3. Scope and Timeline
The mandate will be rolled out in stages, with the start date set for September 2026. “The mandate is scheduled to be rolled out beginning in September 2026 (and 2027 for SMEs).”
- Transaction Types:
- B2B Domestic Transactions: Mandatory e-invoicing. “Whenever a VAT-registered seller in France invoices a VAT-registered customer in France for a taxable transaction, that invoice must be issued electronically…”
- B2C Transactions: Mandatory e-reporting of aggregated daily sales data by VAT rate. “Businesses will continue to issue paper or PDF receipts/invoices to private customers… However, the seller must report summary sales data to the tax authorities electronically.”
- Cross-Border B2B Transactions: Mandatory e-reporting of invoice data, including counterparty details, dates, amounts, and VAT information. “If a French company sells to a business abroad… the French seller must report the invoice data to the French tax authorities via e-reporting.”
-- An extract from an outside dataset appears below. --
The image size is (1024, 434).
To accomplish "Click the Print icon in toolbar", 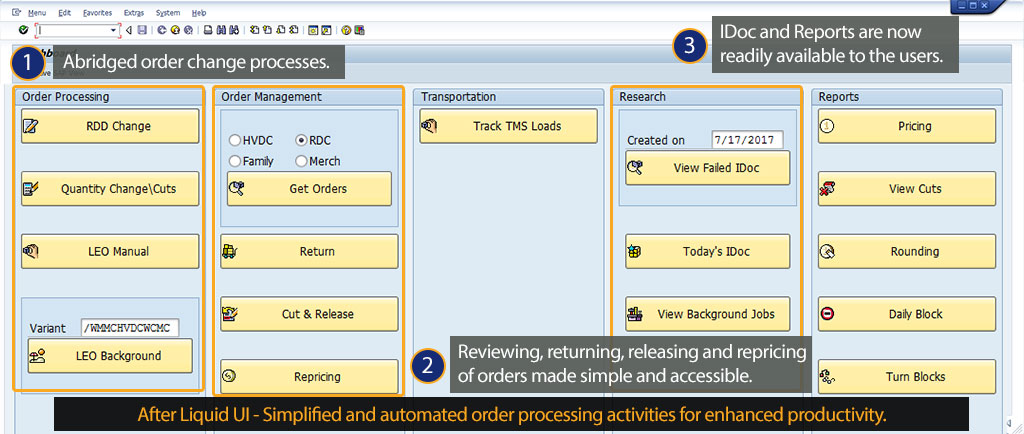I will (x=206, y=31).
- B2G Transactions: Already subject to e-invoicing via Chorus Pro, and processes will remain largely unchanged. “France has had mandatory e-invoicing for all invoices to public-sector entities since 2017…Under the new reform, B2G processes remain largely unchanged.”
- Taxable Persons:
- French-established businesses: Subject to e-invoicing and e-reporting.
- Foreign companies VAT-registered in France: Subject to e-invoicing and e-reporting, though there may be a potential postponement of e-reporting obligations for non-established businesses until 2027. “…recent updates suggest that France may give non-established businesses a bit more time: there’s discussion of postponing the obligation for non-established taxable persons to start e-reporting until 2027…”
- Businesses with no establishment or VAT registration in France: Outside the scope.
4. How the System Works (“Y-Model” Architecture)
France is adopting a clearance model where all invoices pass through a platform. This involves two types of platforms:
- PPF (Portail Public de Facturation): The state-operated Public Billing Portal will serve as a central hub and data concentrator. “The PPF will purely handle the central directory and forwarding data to the tax authority.”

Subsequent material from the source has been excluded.